**Directions:**
Write down exactly the lines of the records below, beginning with the first and ending with the line that includes "Task: Click the help".

**Input material:**
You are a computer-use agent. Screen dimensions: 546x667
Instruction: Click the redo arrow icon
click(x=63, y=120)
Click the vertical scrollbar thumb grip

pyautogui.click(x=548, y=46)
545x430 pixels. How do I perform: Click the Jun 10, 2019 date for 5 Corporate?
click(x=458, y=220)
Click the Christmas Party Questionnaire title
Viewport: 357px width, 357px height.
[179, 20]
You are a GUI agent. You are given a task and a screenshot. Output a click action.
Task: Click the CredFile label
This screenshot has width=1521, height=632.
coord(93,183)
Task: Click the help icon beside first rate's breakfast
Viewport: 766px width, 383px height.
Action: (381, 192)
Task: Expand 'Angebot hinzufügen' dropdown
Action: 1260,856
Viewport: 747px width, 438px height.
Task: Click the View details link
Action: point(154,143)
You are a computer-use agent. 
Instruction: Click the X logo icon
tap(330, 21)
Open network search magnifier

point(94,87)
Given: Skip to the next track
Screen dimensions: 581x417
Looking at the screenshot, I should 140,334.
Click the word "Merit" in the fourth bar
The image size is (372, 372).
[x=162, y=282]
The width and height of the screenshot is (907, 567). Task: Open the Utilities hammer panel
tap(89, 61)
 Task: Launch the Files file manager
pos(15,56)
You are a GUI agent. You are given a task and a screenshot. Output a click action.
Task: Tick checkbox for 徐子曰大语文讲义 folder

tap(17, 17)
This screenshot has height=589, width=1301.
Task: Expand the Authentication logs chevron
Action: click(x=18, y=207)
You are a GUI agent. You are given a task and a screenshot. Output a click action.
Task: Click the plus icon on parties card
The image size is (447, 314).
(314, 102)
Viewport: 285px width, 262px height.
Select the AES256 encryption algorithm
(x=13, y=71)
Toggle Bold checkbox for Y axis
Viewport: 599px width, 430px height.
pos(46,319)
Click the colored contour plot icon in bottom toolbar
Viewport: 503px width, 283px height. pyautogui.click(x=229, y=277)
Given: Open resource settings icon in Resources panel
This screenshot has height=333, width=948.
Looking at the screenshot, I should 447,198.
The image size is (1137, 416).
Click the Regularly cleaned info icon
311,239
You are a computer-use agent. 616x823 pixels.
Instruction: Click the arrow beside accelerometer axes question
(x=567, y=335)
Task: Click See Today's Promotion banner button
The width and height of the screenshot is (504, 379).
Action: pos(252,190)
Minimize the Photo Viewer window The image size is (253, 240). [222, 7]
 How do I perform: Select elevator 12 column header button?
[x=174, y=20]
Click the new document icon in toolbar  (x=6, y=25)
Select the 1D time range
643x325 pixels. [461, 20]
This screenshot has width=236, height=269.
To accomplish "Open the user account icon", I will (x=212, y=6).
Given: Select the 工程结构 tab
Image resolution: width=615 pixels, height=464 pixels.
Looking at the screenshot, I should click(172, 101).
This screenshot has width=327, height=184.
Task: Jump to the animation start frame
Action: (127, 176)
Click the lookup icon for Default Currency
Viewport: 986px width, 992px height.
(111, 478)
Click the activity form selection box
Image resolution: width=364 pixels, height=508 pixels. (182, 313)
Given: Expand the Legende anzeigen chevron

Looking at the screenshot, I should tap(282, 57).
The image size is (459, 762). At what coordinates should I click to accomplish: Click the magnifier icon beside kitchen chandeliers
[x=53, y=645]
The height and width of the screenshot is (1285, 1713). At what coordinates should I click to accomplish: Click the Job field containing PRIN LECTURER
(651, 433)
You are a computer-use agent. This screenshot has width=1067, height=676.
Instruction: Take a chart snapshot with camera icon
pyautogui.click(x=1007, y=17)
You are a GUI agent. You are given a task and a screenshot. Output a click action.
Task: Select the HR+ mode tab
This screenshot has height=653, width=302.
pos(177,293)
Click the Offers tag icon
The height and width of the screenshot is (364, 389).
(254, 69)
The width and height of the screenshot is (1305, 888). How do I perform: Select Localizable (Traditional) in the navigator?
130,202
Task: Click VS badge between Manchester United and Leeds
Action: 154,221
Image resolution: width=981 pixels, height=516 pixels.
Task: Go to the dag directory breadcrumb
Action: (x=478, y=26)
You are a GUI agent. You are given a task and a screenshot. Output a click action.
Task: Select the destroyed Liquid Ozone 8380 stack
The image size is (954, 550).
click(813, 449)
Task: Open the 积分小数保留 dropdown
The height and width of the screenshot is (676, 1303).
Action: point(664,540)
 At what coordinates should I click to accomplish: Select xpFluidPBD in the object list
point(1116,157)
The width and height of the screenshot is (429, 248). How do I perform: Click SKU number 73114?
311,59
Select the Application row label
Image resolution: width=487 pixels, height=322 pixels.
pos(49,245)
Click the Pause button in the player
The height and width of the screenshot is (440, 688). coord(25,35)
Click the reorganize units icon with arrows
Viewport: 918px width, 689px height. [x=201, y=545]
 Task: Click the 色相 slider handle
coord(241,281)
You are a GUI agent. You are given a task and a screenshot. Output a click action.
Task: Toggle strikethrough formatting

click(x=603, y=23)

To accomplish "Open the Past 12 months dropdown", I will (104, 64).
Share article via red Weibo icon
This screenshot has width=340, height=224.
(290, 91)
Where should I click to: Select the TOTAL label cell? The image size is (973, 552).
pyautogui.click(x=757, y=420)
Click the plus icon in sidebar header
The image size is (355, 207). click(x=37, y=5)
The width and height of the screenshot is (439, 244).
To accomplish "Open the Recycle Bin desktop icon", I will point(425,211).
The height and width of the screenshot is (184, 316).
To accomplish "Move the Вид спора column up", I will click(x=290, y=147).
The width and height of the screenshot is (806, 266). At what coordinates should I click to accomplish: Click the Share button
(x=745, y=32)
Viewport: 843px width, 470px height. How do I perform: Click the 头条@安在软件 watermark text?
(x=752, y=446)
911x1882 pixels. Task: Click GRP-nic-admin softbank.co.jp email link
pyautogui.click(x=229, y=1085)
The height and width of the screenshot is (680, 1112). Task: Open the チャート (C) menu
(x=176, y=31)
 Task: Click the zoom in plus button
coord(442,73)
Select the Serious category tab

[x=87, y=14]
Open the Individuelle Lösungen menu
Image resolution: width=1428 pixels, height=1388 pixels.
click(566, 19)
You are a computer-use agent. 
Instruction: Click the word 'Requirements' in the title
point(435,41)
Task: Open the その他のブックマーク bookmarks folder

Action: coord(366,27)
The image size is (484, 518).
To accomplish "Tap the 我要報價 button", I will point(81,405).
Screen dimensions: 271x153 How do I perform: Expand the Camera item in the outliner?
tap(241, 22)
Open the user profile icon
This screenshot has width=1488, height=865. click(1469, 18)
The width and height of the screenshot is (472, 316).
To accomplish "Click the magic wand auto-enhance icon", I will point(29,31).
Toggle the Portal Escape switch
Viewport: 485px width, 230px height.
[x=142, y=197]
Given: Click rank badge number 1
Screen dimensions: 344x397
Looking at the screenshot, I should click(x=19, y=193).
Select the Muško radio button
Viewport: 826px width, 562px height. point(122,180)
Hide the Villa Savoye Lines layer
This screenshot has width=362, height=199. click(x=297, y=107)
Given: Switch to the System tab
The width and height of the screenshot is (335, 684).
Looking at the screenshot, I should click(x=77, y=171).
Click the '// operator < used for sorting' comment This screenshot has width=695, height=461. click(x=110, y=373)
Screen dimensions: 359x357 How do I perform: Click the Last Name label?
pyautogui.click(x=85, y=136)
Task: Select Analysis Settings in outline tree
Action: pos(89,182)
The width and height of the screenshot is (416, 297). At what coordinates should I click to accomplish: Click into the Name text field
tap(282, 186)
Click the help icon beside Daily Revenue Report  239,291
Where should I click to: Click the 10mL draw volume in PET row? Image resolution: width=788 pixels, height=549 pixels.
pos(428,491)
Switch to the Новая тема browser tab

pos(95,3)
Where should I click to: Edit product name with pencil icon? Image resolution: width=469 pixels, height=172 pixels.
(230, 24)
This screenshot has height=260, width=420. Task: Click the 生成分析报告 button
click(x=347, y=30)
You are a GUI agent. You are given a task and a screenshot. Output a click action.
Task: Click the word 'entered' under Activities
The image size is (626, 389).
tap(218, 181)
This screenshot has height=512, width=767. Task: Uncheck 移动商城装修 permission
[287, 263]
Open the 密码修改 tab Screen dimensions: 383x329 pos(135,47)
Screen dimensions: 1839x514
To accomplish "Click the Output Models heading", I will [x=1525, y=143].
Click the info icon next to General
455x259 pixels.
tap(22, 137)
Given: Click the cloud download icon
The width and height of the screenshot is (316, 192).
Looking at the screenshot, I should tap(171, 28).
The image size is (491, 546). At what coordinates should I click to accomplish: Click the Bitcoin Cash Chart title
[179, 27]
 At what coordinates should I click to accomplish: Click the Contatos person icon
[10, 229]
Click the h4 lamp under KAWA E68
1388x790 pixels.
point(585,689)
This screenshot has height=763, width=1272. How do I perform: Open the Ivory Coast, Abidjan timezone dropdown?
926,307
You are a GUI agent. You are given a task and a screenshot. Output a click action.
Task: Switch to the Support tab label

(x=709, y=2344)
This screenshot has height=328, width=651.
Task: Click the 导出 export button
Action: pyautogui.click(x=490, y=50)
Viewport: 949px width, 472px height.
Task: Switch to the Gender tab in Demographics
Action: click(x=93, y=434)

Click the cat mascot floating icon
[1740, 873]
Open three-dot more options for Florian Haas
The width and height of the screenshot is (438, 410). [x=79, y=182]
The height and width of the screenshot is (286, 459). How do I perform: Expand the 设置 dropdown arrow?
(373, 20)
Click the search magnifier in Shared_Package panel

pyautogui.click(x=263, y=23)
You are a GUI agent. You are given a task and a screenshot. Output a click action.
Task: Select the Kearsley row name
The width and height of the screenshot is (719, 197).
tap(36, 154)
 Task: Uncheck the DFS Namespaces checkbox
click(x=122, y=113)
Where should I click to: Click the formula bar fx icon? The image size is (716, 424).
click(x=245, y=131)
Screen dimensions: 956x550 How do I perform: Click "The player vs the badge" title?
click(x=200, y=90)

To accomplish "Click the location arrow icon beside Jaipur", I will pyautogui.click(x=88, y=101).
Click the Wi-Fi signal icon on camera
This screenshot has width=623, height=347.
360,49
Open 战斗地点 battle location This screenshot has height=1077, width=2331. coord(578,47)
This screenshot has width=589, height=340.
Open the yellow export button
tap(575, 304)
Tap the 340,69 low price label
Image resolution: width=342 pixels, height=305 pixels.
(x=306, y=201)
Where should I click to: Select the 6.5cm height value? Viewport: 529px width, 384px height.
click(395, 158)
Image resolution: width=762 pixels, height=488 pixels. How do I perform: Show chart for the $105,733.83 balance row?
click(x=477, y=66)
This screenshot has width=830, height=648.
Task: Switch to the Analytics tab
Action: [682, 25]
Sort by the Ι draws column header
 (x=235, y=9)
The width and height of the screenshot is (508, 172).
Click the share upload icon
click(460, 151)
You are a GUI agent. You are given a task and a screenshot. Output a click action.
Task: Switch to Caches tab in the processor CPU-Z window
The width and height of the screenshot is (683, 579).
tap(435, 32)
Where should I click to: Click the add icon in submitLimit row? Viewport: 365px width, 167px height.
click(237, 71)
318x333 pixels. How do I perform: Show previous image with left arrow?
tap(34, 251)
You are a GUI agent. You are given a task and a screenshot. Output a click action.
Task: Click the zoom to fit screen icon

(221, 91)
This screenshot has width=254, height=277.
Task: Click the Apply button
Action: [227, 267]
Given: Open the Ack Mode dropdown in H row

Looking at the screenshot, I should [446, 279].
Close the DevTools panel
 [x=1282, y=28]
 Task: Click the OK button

**Solution:**
You are a computer-use agent. Screen dimensions: 546x667
Instruction: Click the redo arrow icon
click(x=63, y=120)
Click the vertical scrollbar thumb grip

pyautogui.click(x=548, y=46)
545x430 pixels. How do I perform: Click the Jun 10, 2019 date for 5 Corporate?
click(x=458, y=220)
Click the Christmas Party Questionnaire title
Viewport: 357px width, 357px height.
[179, 20]
You are a GUI agent. You are given a task and a screenshot. Output a click action.
Task: Click the CredFile label
This screenshot has width=1521, height=632.
coord(93,183)
Task: Click the help icon beside first rate's breakfast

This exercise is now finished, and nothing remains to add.